The chances are that even countries who loudly declare their banks’ doors closed to criminals and “tax cheats” may nonetheless remain on Senator Levin’s “secret tax haven” list unless they also declare their acquiescence to US fishing expeditions a/k/a/ “John Doe” summonses.
So, how do you fight an 800 pound gorilla? You don’t; at least not alone. No single country can withstand the combined pressure of the US, UK and EU and their threat of economic extinction. The only defense available to the offshore financial community is unification. If offshore centers coalesce into a cohesive group with a common goal, common strategy and common voice, together they might achieve sufficient critical mass to stand up to the gorilla and avoid total defeat.

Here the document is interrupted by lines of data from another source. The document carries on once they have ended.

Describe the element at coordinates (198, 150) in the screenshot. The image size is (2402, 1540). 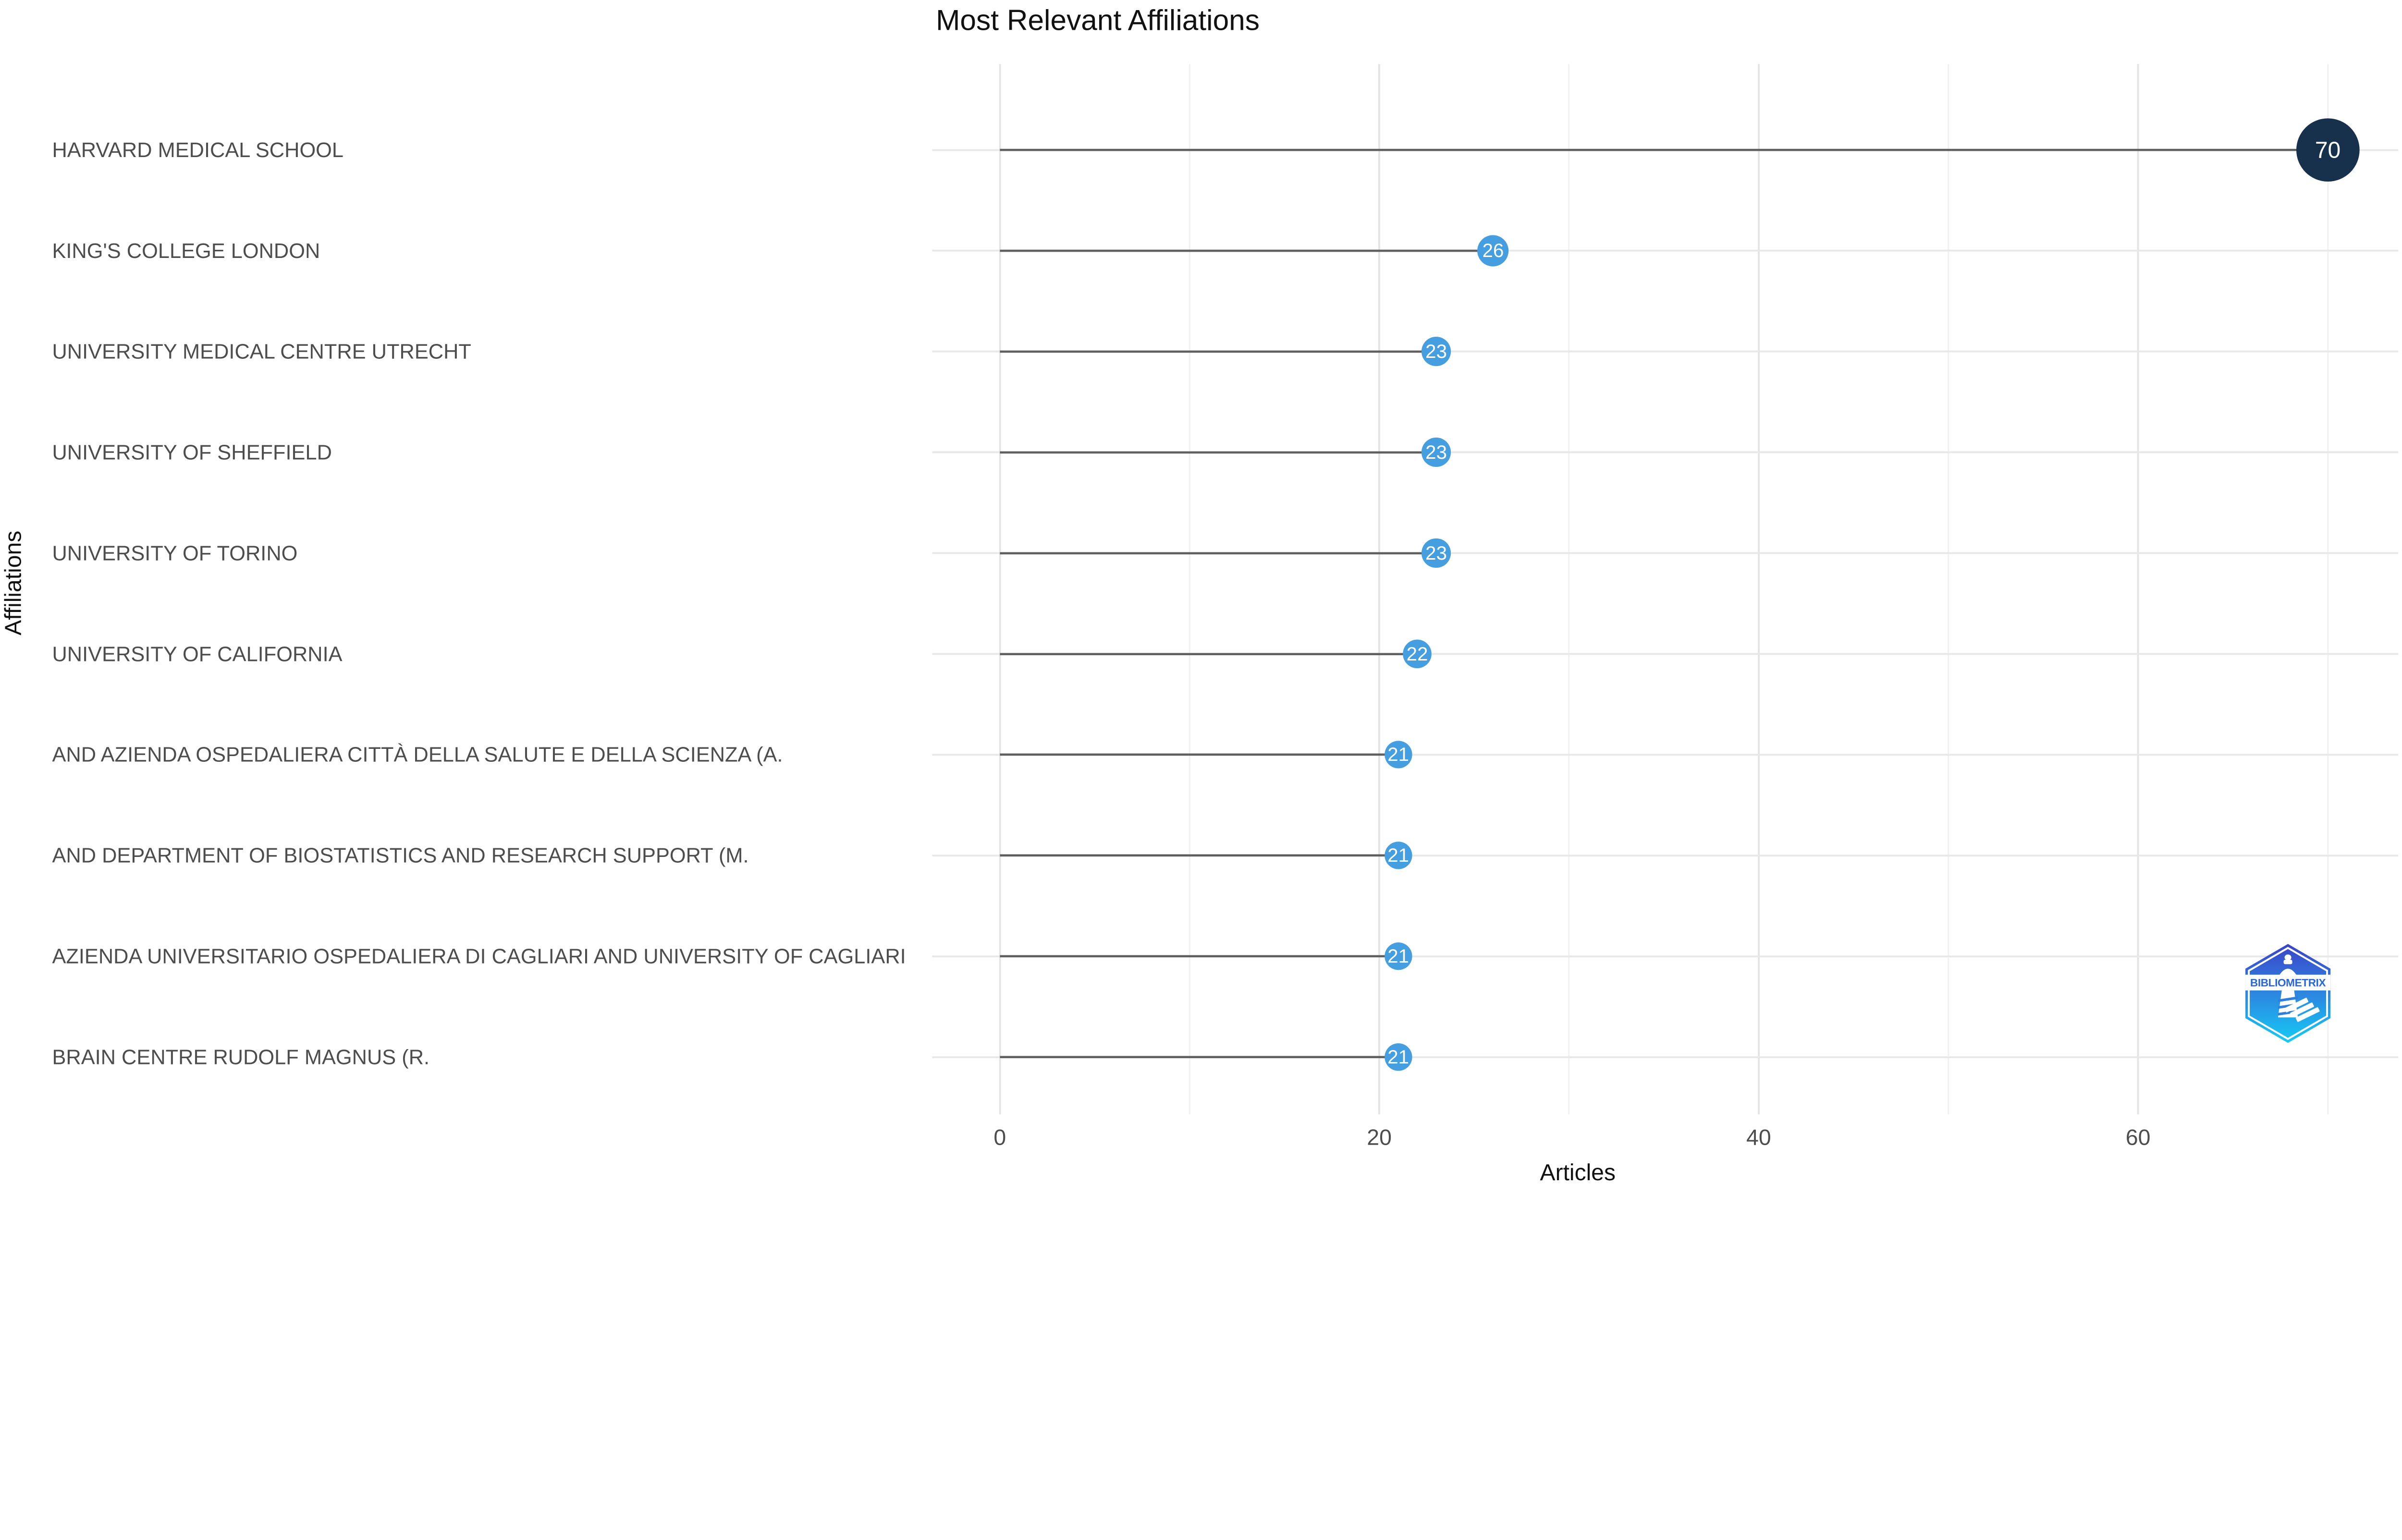
I see `row-label: HARVARD MEDICAL SCHOOL` at that location.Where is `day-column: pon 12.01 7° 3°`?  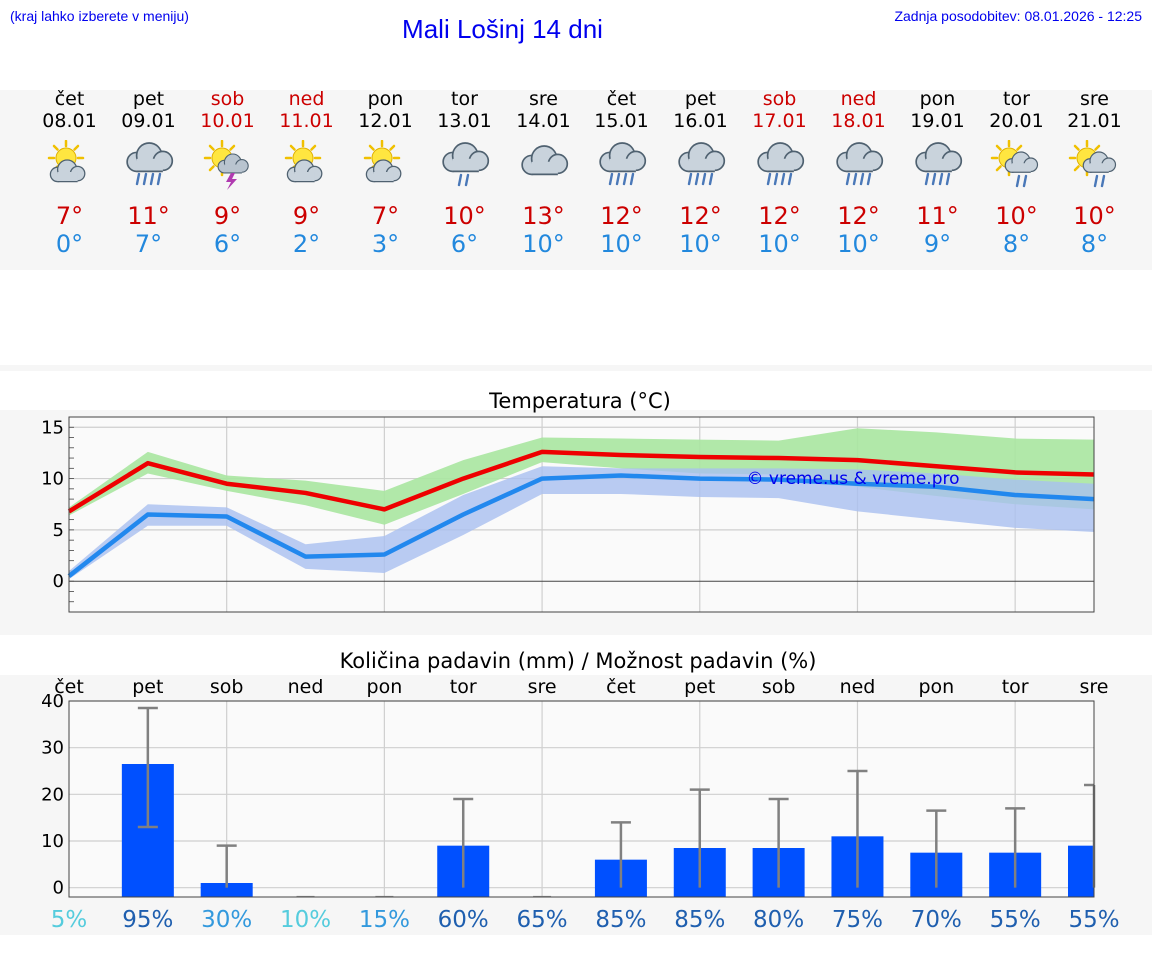 day-column: pon 12.01 7° 3° is located at coordinates (386, 173).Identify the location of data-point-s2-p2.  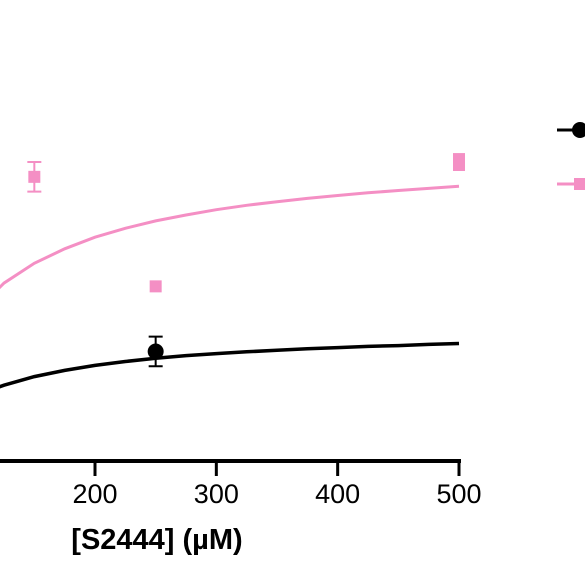
(156, 286).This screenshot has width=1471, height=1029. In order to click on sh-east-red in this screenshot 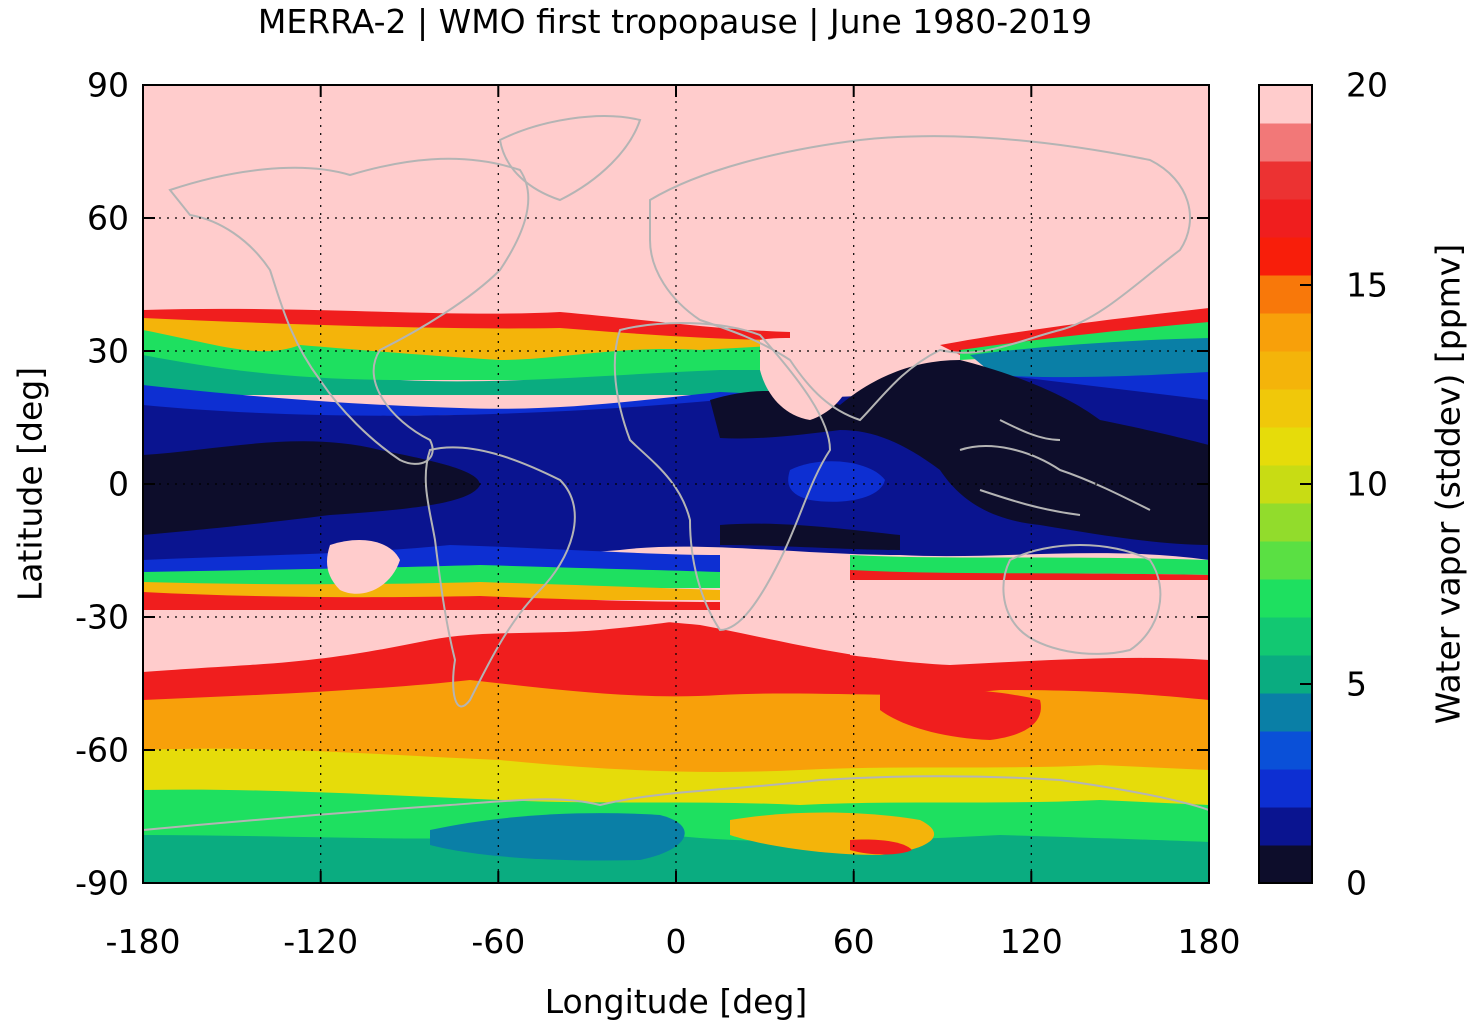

In the late 1990s, the OECD’s infamous campaign against “ring-fencing,” the alleged unfair tax competition from no-tax/low-tax countries was thwarted when the offshore centers of the Caribbean basin organized just such a united front. The resurrection of this organization and its expansion to include as many of the listed countries as possible may give the offshore financial community the needed leverage to reach some reasonable compromise with the US. Such compromise might include assurances that financial center doors will indeed be closed to criminal assets, including the proceeds of tax evasion, together with a mechanism for policing continued compliance with such assurances. Perhaps such compromise may even require limited recognition of “John Doe” summonses when they apply to a clearly defined, discreet group and the US can prove to a financial center’s court that there is probable cause to believe that the group, or at least most of its members, has committed a serious crime.
Such compromise may be hard to accept, but without such compromise, the war will not end well for the offshore financial community. As the philosopher Sancho Panza once said, “Whether the stone hits the pitcher or the pitcher hits the stone, it will not be good for the pitcher.”